Request: Copy the rows below word for word, keeping every line as it is, but leave out the pictures.

Available data:

◇ ◇ ◇

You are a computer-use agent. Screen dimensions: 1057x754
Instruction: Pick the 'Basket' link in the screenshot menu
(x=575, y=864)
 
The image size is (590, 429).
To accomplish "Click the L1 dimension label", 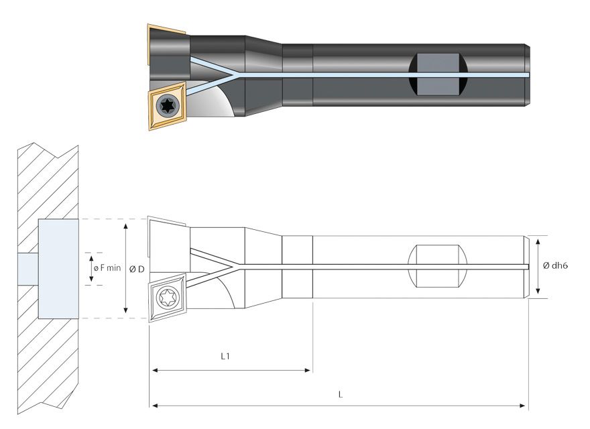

◇ ◇ ◇

Solution to the exercise:
You are a computer-use agent. Screen dimensions: 1057x754
Instruction: Pick the 'Basket' link in the screenshot menu
(x=575, y=864)
 
The image size is (590, 429).
To accomplish "Click the L1 dimension label", 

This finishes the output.